Le sucre, nouvel ingrédient dans la recette pour le soya


On nous promet souvent des hausses de rendements impressionnantes par l’ajout de  produits à nos façons culturales. Parfois, pour prouver l’efficacité d’un produit, on relate une observation localisée, dans un champ, où il est impossible de vraiment démontrer que le fort rendement est le résultat du produit en question, faute de méthode rigoureuse d’évaluation. C’est le cas présentement avec l’application foliaire de sucre dans la culture du soya. Ce n’est cependant pas nouveau comme argument, mais un truc vieux comme le monde…

Devant une telle situation, on devrait vérifier 1) s’il existe des essais scientifiquement rigoureux qui ont évalué les effets prétendus; et si oui, 2) quels ont été les résultats et conclusions. Dans le cas particulier de l’application de sucre pour le soya, il y a déjà dans la proposition des éléments un peu farfelus, qui peuvent surprendre quiconque a un esprit le moindrement critique : l’absence de nutriments ou de promoteurs de croissance (ce ne sont que des hydrates de carbone), la dose infinitésimale (moins de 1 kg/ha), le manque d’explication qui associerait un tant soit peu le produit et le rendement promis (aucun essai n’a été complété encore), etc. Bref, c’est soit magique ou mystérieux, et on nous demande d’y croire, pas de comprendre…
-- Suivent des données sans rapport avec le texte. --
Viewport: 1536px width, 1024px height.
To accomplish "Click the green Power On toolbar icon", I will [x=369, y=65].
Il y aurait donc déjà pas mal de raisons d’être sceptique et de ne pas s’aventurer à perdre du temps à mettre en place des essais, la crédibilité n’y étant tout simplement pas. D’autant plus que des expériences rigoureuses sur le sujet ont déjà été menées, dans le Midwest, cette fois avec un protocole de recherche, par des organismes neutres et reconnus (en l’occurrence l’université du Wisconsin), et publiées dans des périodiques crédibles (Furseth, B., Davis, V.M., Casteel, S.N., Naeve, S.L., et Conley, S.P. 2011. Soybean seed yield was not influenced by foliar applications of sugar. En ligne : Crop Management doi : 10.1094/CM-2011-0615-01-BR).

Les essais ont été menés en 2010 dans 4 sites de 4 états différents : Wisconsin, Illinois, Indiana, et Minnesota. À chaque site, 9 traitements ont été comparés : 4 formulations de sucrose/fructose appliquées à 2 périodes (4 feuilles trifoliées, début floraison) et un témoin sans sucre. Il n’y a eu aucun effet significatif des traitements, ni sur les plants, ni  sur le rendement en grains de soya à aucun site, les rendements moyens étant partout autour de 60 à 65 boisseaux à l’acre (4,0 à 4,5 t/ha). Évidemment, les coûts d’application eux sont bien réels ($15 à $20/ha).
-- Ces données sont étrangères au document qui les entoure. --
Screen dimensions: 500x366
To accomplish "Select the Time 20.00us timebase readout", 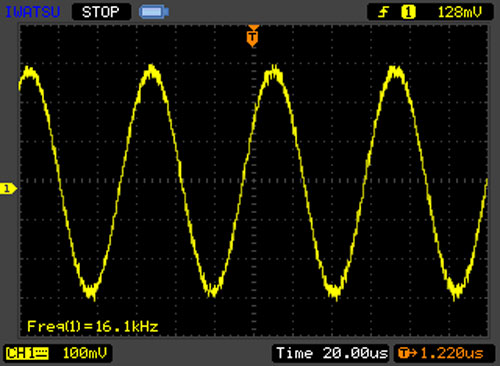I will coord(332,353).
Tout ça rappelle un peu les prétentions associées il y a quelques années aux engrais foliaires pour le soya. Là encore, on nous présentait des observations localisées de rendements spectaculaires. Il y avait cependant un fondement théorique plus crédible dans ce cas : l’apport d’éléments mineurs essentiels. Nous avons consulté les travaux de recherche qui avaient été effectués dans différents contextes: Québec, Ontario, Kentucky, Iowa,… plus de 60 dispositifs, le même constat d’absence d’effet significatif. Les chercheurs expliquaient ainsi leurs résultats : le feuillage était pratiquement incapable d’absorber des nutriments, et les situations de carence en éléments mineurs sont très rares. Les essais chez les producteurs n’ont pas été plus concluants, sans surprise.
Comme les autres cultures, le soya est sensible aux mauvaises conditions du sol, qui sont observées de plus en plus fréquemment. Pensons au manque de structure, à la pulvérisation des particules par un travail de sol trop intensif, au manque d’aération et à la compaction. Aussi nous savons que dans les rotations courtes de type maïs/soya par exemple, où le soya revient trop fréquemment, les maladies racinaires peuvent réduire considérablement le rendement sans que des signes soient apparents sur les parties aériennes.

Bref, il y aurait certainement d’autres avenues plus prometteuses à explorer pour obtenir des rendements supérieurs de soya, dont l’amélioration de la qualité de sol et les rotations diversifiées.

Merci à ma collègue du Centre-du-Québec, Brigitte Duval, agr pour le sujet proposé.